WORK REQUEST =
Reproduce the top of the data verbatim, through and including the line that contains "Site Specific (198, 1002)".

DATA FOR THIS TASK =

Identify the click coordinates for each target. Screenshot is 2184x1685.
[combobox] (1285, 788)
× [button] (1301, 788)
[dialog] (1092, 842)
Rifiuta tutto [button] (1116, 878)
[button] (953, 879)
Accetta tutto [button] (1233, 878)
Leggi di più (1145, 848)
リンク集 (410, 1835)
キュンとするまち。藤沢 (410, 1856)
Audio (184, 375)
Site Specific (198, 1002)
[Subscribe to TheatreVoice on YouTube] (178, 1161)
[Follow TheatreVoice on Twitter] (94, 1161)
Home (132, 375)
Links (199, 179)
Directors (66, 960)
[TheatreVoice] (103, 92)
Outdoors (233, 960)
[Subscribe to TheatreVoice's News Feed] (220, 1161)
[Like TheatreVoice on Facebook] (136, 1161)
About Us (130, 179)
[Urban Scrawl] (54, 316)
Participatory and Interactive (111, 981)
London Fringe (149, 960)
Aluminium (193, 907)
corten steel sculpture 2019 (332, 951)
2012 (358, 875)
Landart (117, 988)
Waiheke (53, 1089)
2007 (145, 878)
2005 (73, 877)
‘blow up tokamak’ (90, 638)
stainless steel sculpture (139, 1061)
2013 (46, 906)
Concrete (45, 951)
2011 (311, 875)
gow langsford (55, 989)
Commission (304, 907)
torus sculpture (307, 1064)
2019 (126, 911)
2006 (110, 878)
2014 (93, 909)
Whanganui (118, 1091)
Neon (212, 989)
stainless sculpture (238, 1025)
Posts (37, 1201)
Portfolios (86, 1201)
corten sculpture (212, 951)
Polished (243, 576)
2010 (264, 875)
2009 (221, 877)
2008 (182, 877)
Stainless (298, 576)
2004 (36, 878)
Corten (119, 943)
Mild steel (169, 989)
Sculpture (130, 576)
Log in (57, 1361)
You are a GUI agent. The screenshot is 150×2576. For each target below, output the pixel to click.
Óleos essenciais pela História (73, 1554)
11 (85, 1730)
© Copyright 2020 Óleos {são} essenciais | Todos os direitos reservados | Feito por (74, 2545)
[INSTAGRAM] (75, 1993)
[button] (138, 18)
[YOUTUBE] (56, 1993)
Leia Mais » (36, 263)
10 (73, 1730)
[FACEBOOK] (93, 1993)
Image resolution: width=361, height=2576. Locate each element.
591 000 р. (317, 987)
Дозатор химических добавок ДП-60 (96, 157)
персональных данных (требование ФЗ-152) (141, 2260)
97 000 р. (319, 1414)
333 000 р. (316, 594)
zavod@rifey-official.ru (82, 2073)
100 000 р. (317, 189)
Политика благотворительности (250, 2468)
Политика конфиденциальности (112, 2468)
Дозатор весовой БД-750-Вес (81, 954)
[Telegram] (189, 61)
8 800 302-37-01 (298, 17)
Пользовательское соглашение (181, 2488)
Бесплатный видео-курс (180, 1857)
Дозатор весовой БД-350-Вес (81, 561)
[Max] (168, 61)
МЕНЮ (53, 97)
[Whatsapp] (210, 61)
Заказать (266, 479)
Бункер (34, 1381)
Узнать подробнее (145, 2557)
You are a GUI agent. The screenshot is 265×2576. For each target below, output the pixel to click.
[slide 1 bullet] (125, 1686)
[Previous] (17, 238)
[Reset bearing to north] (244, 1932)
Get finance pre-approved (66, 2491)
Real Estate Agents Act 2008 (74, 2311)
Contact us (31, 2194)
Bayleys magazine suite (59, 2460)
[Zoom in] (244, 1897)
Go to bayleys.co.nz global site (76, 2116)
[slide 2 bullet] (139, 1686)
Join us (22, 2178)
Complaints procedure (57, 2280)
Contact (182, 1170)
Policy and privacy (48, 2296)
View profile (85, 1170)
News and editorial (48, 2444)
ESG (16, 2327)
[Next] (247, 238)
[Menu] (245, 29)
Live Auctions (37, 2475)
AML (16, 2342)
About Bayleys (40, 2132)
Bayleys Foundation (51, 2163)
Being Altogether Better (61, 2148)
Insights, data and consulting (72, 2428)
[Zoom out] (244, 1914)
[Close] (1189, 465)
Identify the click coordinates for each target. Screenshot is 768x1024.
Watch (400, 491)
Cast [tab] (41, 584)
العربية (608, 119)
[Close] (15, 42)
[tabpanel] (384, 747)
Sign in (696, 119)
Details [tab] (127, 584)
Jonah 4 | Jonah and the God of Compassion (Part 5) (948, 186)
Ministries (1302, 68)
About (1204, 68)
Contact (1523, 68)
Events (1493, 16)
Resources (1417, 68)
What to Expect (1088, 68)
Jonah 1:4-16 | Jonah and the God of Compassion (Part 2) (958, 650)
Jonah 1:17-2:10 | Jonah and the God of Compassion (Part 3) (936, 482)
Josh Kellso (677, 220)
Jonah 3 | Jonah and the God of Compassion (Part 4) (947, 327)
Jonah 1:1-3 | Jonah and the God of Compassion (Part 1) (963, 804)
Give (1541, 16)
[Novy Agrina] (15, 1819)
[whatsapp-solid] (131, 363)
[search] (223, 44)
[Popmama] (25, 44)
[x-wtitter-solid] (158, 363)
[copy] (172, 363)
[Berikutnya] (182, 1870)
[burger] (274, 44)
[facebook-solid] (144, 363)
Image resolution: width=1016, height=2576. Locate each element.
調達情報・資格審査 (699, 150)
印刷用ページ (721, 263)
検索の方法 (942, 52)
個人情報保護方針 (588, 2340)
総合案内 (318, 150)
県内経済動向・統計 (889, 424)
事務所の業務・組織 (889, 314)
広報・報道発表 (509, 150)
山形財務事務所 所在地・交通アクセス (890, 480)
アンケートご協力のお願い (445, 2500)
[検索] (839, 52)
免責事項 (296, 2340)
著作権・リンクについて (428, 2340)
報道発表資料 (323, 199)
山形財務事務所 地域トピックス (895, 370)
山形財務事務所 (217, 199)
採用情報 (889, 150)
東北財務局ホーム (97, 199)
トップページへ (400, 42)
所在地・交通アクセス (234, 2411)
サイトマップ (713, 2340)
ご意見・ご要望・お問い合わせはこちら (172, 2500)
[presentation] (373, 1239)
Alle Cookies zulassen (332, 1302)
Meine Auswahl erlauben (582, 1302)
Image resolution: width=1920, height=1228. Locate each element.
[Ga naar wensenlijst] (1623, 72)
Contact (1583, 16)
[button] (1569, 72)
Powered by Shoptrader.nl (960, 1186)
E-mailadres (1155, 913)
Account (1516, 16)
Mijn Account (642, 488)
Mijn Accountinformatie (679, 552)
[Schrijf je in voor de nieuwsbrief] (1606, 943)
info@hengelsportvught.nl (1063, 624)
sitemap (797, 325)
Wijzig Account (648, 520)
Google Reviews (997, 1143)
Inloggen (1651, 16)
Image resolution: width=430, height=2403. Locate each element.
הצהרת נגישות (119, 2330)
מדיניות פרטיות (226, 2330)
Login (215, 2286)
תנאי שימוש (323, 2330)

SOLUTION TO THIS TASK =
Identify the click coordinates for each target. Screenshot is 2184x1685.
[combobox] (1285, 788)
× [button] (1301, 788)
[dialog] (1092, 842)
Rifiuta tutto [button] (1116, 878)
[button] (953, 879)
Accetta tutto [button] (1233, 878)
Leggi di più (1145, 848)
リンク集 (410, 1835)
キュンとするまち。藤沢 (410, 1856)
Audio (184, 375)
Site Specific (198, 1002)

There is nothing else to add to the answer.